Aminah adalah mahasiswa Prodi Pendidikan Geografi, itulah sebabnya diksi dan
metafora yang ia gunakan dalam sajak-sajak yang ia tulis begitu dekat dengan
wacana ruang dan waktu. Aminah memunguti kata yang berserak lalu menyusunya menjadi
sajak. Ia banyak mengungkap peristiwa alam sebagai metafora untuk menguarkan
kisah. Simaklah lagi Sajak di Daun Gugur,
dan Dedikasi Hujan. Dua sajak ini
membahasakan soal perisitwa dan suasana yang membuat aku lirik tak dapat
melupakannya.
Tetapi, tak ada
maksud membatasi spasi waktu dan ruang pembacaan pada seratus sajak karya
sepuluh penyair dari KPI. Apa yang telah saya tulis adalah hanya salah satu
bentuk pembacaan, bentuk tafsir atas seni berbahasa atau penikmatan atas
nyanyian.
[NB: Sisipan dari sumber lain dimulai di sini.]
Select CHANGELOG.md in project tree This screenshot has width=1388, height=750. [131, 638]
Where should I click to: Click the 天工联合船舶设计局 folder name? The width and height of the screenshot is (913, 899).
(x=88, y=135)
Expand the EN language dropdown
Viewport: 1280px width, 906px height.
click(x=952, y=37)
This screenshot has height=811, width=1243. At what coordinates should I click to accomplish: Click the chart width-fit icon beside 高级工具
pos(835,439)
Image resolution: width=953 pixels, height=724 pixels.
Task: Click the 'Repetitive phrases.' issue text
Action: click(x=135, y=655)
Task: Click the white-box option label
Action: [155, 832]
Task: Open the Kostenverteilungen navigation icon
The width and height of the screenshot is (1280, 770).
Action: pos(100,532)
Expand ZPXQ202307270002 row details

Seperti kata Aminah Bee; //Bernyanyilah
dalam tarian ilalang/ atau duduk saja
nikmati malam/ Mungkin angin akan
membawa rindumu yang telah menumpuk/ lapuk//
Bernyanyilah dalam selimut malam/ yang menutupi rindumu atau/ pergilah mengembara berburu kata-kata/ pada batu yang membisu// sebab malam adalah bahasa perenungan dan
lautan makna/ (Bahasa Malam).
Esai ini merupakan catatan penutup
Antologi Puisi Historiografi
Komunitas Penyair Institut, Prodi PBSI FKIP UMP 2013.
Teguh
Trianton,
Pembaca Sastra, Bergiat di Beranda Budaya.